**ASSIGNMENT:**
Sift through the material below and return the lines with "computer".

--- EXERCISE INPUTS ---

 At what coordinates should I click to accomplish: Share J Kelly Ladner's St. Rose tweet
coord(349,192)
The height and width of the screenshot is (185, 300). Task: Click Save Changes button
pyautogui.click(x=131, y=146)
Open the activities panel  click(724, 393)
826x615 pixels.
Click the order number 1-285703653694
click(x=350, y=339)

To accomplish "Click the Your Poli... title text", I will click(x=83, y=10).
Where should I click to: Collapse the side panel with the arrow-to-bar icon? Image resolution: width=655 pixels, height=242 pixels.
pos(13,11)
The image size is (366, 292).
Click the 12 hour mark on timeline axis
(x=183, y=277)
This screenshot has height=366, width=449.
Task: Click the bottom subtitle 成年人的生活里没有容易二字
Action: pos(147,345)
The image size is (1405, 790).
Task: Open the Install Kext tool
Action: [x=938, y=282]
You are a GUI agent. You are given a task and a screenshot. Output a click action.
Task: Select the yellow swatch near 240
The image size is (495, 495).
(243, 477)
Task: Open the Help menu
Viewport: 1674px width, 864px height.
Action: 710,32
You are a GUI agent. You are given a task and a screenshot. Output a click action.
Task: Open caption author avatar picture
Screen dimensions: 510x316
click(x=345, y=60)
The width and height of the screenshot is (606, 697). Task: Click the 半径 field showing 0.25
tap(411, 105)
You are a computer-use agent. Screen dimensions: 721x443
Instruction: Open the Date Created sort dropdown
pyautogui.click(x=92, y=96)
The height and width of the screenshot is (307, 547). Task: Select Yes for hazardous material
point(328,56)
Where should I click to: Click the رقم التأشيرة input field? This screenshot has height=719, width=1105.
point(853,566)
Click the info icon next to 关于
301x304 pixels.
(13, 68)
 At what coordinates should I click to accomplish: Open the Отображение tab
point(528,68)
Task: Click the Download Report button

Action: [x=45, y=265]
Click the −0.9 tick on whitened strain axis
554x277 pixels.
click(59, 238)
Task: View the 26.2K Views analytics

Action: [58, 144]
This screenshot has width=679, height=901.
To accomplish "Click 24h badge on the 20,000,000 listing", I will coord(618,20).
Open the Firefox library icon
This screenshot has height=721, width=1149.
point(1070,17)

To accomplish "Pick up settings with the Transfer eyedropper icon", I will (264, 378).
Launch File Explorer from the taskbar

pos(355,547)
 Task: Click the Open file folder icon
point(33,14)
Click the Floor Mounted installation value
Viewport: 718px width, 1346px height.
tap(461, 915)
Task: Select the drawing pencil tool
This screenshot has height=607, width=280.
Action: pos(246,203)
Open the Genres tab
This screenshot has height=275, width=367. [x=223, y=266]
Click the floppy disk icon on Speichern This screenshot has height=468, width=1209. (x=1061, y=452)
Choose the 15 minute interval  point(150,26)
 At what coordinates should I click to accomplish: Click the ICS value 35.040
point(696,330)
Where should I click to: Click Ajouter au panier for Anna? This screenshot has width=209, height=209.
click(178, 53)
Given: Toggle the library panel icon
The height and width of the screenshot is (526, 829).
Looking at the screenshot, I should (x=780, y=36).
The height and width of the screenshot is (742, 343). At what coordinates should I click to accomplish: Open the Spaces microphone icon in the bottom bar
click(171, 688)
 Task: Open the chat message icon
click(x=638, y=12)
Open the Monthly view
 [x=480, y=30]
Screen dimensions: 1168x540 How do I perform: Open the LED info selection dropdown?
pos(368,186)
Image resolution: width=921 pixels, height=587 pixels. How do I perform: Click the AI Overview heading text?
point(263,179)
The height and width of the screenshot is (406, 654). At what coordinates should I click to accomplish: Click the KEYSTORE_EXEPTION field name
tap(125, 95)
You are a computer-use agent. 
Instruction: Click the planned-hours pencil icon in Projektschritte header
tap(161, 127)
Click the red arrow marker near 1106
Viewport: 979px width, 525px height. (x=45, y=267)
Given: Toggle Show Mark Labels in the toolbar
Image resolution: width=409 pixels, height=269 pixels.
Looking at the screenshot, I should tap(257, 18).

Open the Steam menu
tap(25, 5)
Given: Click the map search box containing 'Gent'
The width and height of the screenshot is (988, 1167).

---

**RESPONSE TO THE EXERCISE:**
You are a computer-use agent. Screen dimensions: 721x443
You are a computer-use agent. 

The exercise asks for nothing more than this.